The primary, component A, has about 8.4 times the Sun's mass and four times the Sun's radius. It has a stellar classification of B2V, indicating that it is in the main sequence stage of its stellar evolution. An effective temperature of ±20,900 K in the outer envelope is what gives it the blue-white hue of a B-type star. It is a candidate Beta Cephei variable that shows line-profile variations in its spectrum. However, the nature of the variability remains uncertain because of the binary nature of the system.

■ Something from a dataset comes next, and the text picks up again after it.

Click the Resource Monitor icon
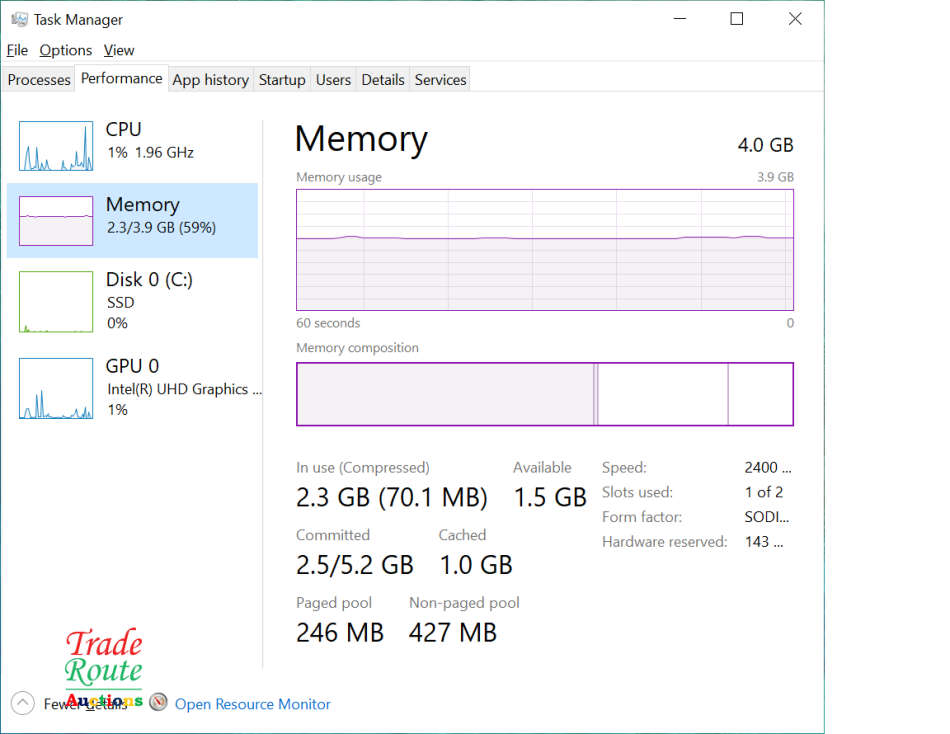Screen dimensions: 950x734 pos(158,703)
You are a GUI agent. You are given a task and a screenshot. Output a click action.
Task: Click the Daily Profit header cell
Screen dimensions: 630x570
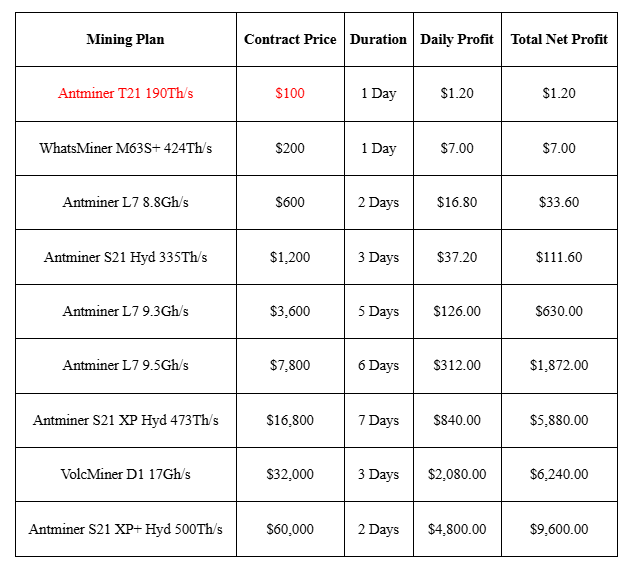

The secondary, component B, is also a B-type main-sequence star, of spectral class B3V. It has 4.4 times the Sun's mass and an effective temperature of ±18800 K.

The outer companion C is separated by 3.9" from the inner pair and has an estimated orbital period of 3,200 years. It is an K-type main-sequence star with a spectral type K2V. The star has 0.67 times the mass of the Sun and an effective temperature of 4,829 K.

This system is a proper motion member of the Upper Centaurus–Lupus sub-group in the Scorpius–Centaurus OB association, the nearest such co-moving association of massive stars to the Sun.

==In Chinese astronomy==
In Chinese, 騎官 (Qí Guān), meaning Imperial Guards, refers to an asterism consisting of κ Centauri, γ Lupi, δ Lupi, β Lupi, λ Lupi, ε Lupi, μ Lup, π Lupi, ο Lupi and α Lupi. Consequently, the Chinese name for κ Centauri itself is 騎官三 (Qí Guān sān, the Third Star of Imperial Guards.). From this Chinese name, the name Ke Kwan has appeared.